Yeah, I still don't understand why brown paper bags aren't more standard for everything.

I do see some manufacturers reducing plastic, fortunately. For example, my box of tea bags used to come wrapped in plastic, and now it suddenly doesn't, and I'm wondering why it ever needed plastic. But there's still so much stuff that comes wrapped in plastic, and often multiple layers of it.

Just ban it. There are excellent alternatives.

GuestFAUniverse|5 months ago

Brown paper, from recycled fibers are often contaminated with mineral oil residue (e.g. from ink on paper) and other unhealthy chemicals, sadly.

There was a report in Germany, years ago, of a range of organic products that failed during testing. They discovered the packaging (recycled paper) was the issue, not the crops and the supply chain before packaging.

So, a _really_ biodegradable cellulose bag is desirable. Even if only to use it I side a brown bag (to stabilise it).

foobar1962|5 months ago

I'm old enough to remember when supermarkets only had brown paper bags. They were weak and the handles tear off easily, and anything cold will make the bag wet and it will fall apart usually from the bottom. Supermarkets must have spent a lot of money replacing customer's broken items when bags failed even before leaving the store.

So when doing the calculus for brown paper bags don't forget to include the cost goods wasted when they fail.

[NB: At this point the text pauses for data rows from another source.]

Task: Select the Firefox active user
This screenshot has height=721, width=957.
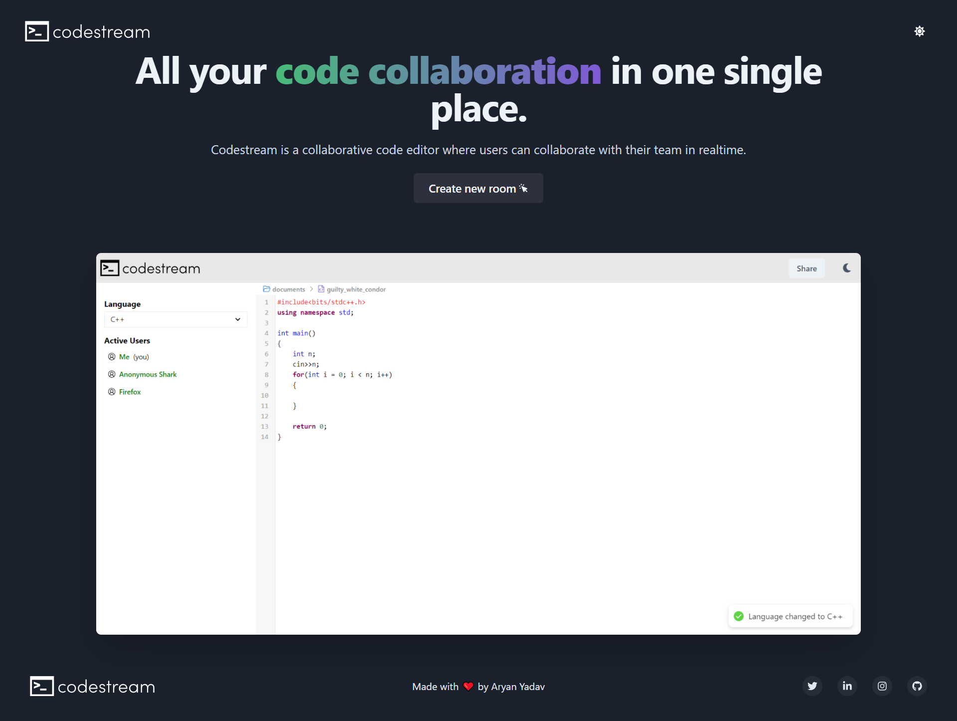Action: point(130,392)
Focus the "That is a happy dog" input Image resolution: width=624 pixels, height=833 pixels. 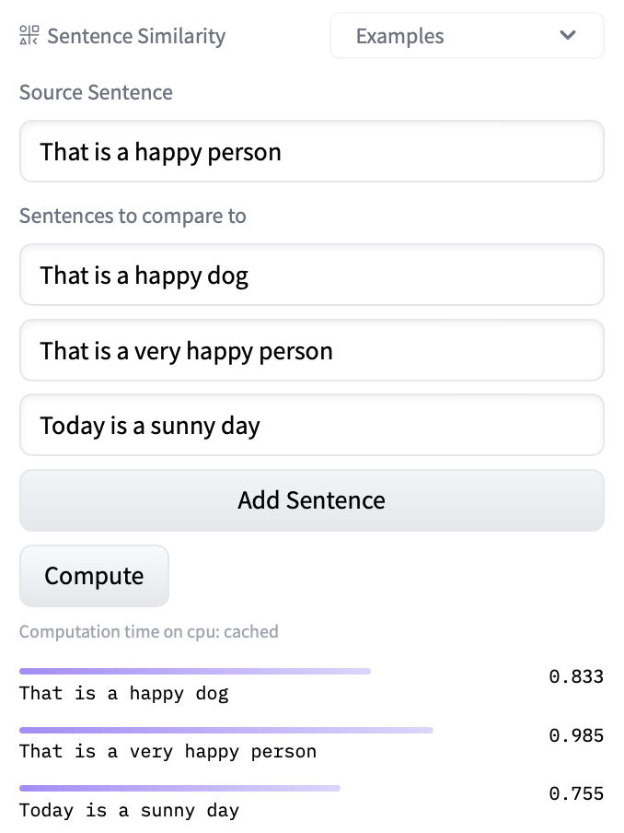coord(311,275)
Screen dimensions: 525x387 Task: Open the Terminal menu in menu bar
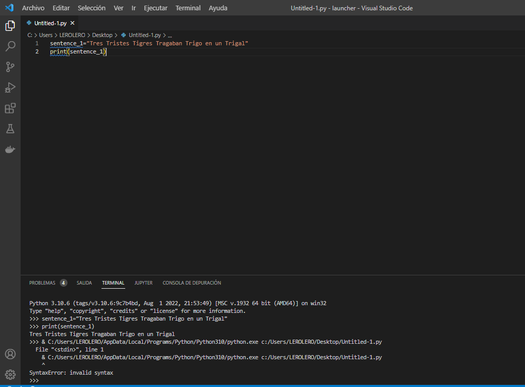[188, 8]
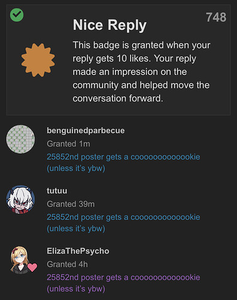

alexchamberlain|5 months ago

I think banning plastic completely in packaging is a much harder ask, as whether it is needed is rather nuanced (if I understand it correctly). For example, it's perfectly possible to deliver cucumbers to an end customer without them being shrinkwrapped. However, to deliver enough cucumbers to enough customers for a supermarket scale, I understand from several documentaries that plastic is still required in that case. (For those outside the UK, plastic covered cucumber is the social barometer for plastic packaging.) Banning plastic bags was easy and simple, and our laws don't tend to deal with nuance very well...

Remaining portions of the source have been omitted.